### ASSIGNMENT
In the records below, find each line with the word "settings" and copy it.

### RECORDS PROVIDED
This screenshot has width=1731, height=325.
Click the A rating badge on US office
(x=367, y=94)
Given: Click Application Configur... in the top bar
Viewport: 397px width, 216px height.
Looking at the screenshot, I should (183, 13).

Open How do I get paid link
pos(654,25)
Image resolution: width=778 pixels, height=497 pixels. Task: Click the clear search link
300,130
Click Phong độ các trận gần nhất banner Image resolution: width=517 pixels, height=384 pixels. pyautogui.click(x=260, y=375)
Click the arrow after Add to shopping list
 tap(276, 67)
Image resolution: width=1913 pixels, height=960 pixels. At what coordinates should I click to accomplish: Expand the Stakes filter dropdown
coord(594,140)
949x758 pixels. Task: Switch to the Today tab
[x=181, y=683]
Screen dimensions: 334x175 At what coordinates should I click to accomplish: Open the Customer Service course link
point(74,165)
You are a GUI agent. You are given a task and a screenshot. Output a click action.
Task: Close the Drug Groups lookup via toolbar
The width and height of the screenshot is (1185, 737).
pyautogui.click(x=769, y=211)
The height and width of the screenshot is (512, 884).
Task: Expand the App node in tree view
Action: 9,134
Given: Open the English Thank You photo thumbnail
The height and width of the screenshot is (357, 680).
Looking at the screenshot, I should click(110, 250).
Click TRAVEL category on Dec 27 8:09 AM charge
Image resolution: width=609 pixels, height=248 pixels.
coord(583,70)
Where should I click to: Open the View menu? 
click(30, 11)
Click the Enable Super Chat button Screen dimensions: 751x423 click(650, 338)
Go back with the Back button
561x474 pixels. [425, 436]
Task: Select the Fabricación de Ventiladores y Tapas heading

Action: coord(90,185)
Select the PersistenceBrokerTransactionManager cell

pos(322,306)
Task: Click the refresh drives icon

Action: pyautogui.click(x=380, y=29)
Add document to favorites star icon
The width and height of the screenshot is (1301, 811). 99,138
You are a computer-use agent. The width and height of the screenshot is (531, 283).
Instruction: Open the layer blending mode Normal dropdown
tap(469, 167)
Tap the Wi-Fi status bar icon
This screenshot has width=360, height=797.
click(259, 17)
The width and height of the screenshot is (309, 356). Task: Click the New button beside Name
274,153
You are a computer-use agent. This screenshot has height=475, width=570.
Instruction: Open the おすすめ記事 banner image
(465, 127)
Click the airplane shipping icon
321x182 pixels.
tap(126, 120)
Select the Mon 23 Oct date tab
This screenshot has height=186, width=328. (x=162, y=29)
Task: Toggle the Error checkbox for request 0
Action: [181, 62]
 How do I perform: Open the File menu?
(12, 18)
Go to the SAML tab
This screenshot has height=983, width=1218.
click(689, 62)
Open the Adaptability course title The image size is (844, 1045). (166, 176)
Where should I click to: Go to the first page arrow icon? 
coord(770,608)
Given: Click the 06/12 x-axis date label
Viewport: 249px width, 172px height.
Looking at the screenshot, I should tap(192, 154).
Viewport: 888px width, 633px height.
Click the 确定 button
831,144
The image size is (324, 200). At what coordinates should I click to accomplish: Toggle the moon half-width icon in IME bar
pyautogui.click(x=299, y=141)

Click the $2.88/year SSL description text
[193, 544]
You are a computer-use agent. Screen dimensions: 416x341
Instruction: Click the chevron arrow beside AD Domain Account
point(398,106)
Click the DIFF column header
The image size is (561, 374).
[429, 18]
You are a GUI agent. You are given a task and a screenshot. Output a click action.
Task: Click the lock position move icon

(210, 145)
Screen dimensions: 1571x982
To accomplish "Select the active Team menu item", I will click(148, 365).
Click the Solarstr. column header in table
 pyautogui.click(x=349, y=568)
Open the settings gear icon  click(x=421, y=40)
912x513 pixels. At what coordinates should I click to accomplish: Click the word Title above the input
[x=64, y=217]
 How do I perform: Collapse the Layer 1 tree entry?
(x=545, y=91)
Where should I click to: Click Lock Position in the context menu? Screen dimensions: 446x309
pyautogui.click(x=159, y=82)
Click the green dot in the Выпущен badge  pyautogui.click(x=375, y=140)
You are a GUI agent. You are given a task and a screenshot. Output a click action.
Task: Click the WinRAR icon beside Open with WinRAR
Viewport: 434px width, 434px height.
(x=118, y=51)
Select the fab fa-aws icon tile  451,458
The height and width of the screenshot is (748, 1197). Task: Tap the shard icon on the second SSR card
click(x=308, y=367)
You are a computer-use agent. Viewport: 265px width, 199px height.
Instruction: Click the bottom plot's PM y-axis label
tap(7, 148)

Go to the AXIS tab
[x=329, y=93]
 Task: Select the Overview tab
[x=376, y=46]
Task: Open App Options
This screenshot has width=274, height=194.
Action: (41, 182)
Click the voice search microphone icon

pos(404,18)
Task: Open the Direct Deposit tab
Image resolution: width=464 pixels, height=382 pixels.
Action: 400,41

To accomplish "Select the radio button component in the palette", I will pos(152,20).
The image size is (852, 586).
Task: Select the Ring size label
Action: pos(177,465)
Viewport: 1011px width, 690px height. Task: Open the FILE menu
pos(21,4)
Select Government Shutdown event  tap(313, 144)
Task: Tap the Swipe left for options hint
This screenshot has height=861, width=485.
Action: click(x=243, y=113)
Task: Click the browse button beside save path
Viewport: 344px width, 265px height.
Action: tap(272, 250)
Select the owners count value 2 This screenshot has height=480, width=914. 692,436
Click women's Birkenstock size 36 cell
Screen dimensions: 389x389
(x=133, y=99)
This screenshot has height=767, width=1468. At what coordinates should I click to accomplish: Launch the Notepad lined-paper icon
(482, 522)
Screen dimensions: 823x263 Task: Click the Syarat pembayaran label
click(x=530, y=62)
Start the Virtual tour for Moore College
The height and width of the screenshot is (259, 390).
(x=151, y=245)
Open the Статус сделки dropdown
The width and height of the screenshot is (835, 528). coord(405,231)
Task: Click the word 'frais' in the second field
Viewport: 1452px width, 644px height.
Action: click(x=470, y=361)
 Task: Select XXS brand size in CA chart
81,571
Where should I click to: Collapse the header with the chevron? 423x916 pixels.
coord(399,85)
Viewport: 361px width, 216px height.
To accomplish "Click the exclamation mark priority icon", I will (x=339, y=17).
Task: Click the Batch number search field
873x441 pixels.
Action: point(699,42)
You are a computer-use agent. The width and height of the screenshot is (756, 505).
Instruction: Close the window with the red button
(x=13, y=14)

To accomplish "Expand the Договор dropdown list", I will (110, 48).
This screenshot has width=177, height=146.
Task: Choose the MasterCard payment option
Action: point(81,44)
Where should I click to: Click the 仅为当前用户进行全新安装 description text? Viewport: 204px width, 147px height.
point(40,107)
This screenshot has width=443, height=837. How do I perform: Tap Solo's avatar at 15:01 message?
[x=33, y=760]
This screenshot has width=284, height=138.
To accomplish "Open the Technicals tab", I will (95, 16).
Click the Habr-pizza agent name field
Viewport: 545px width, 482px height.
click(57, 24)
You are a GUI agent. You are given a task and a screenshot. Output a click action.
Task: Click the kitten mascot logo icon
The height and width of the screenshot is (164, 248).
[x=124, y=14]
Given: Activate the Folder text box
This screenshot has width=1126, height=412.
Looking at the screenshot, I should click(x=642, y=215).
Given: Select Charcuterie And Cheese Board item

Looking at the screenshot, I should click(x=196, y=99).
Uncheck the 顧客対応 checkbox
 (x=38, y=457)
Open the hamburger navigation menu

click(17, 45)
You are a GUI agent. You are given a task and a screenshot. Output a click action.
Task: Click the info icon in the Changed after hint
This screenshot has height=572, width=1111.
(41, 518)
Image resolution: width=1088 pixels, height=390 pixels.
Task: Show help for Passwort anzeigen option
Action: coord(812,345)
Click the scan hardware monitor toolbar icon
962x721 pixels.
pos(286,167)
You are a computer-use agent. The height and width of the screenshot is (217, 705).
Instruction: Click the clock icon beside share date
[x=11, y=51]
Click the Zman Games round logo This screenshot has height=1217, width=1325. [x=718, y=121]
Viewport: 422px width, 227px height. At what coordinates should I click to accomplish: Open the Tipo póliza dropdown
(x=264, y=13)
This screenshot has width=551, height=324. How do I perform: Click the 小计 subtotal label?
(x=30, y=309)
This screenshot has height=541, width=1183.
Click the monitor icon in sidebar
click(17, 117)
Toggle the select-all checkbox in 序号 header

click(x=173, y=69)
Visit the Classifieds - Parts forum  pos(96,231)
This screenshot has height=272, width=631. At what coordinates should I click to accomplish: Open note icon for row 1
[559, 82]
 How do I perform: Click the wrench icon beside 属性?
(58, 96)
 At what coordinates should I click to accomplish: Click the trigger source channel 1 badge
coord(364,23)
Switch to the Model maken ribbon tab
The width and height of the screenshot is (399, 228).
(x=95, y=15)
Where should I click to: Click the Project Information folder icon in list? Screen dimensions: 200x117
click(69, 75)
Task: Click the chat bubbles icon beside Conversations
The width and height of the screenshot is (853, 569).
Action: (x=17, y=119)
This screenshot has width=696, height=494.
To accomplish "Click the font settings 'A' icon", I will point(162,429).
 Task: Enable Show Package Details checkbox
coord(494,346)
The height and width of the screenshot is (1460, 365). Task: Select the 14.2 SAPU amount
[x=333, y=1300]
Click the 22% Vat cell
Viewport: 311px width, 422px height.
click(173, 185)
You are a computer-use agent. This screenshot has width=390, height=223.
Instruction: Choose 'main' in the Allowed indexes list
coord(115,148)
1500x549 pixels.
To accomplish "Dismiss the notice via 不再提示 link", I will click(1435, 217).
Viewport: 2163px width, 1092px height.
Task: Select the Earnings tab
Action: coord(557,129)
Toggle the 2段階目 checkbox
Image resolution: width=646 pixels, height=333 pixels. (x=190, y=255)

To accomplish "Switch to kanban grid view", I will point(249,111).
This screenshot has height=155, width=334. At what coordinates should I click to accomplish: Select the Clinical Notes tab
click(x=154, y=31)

### TASK OUTPUT
Open the settings gear icon  click(x=421, y=40)
To accomplish "Click the font settings 'A' icon", I will point(162,429).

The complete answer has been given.